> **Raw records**
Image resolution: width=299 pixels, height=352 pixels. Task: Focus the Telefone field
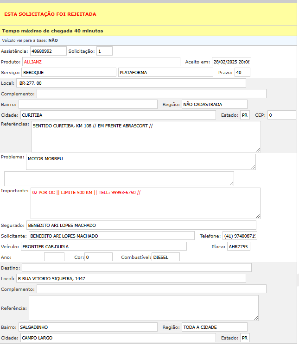240,236
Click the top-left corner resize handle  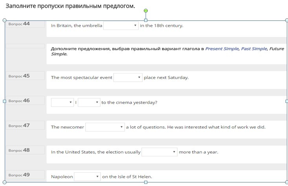(5, 20)
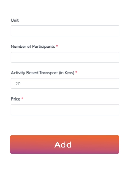Focus the Unit input field
The image size is (131, 178).
(x=65, y=31)
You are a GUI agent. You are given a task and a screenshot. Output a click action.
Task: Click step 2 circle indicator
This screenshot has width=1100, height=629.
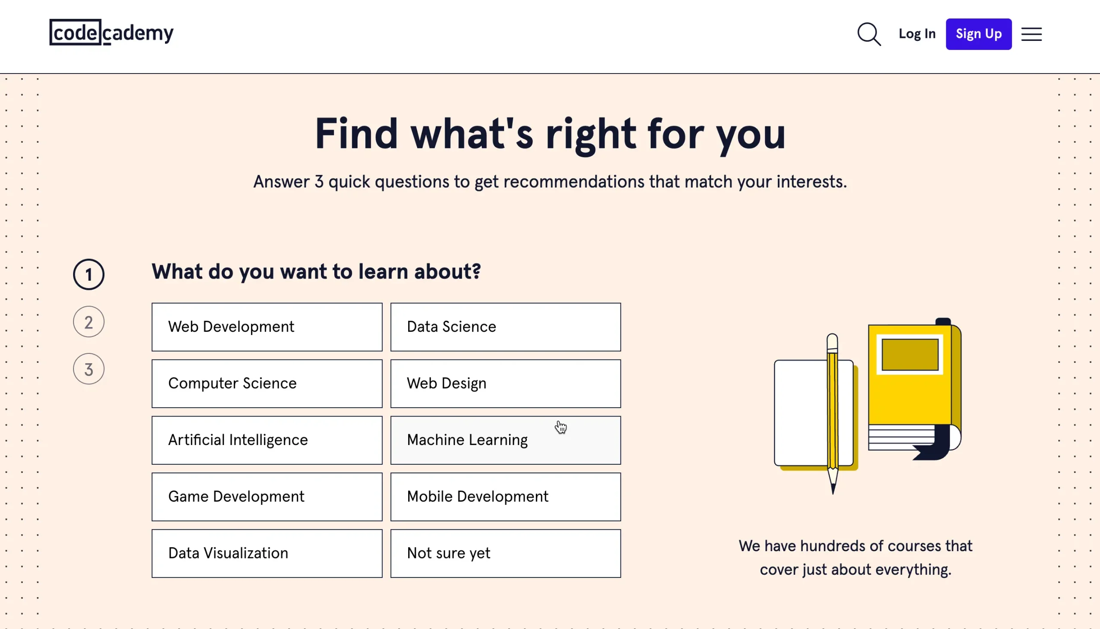point(89,322)
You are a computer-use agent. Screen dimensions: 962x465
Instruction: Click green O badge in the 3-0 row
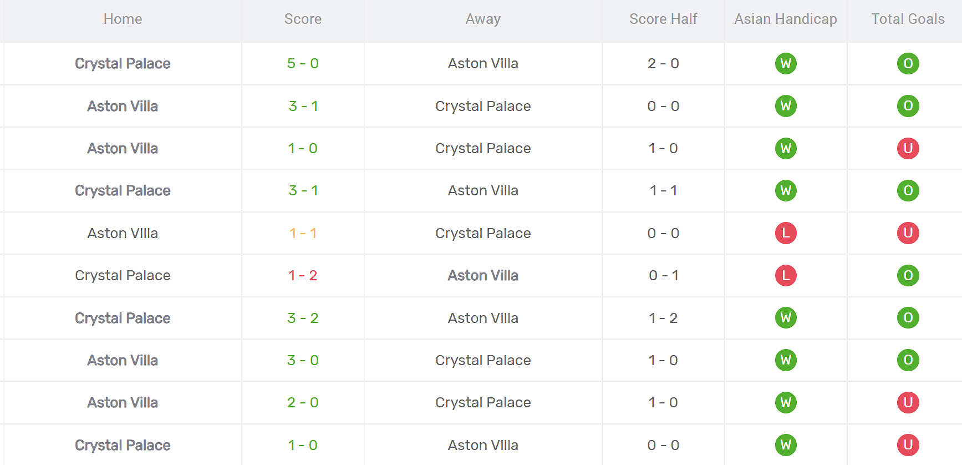(x=908, y=360)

> **Work to do**
Render the part of the items that opens with the line containing "You are a computer-use" and runs through the end of the items as a numbered list, skipping blank lines. Leave the pictures out of your answer.

> **Answer for this exercise**
1. You are a computer-use agent. Screen dimensions: 962x465
2. Instruction: Click green O badge in the 3-0 row
3. (x=908, y=360)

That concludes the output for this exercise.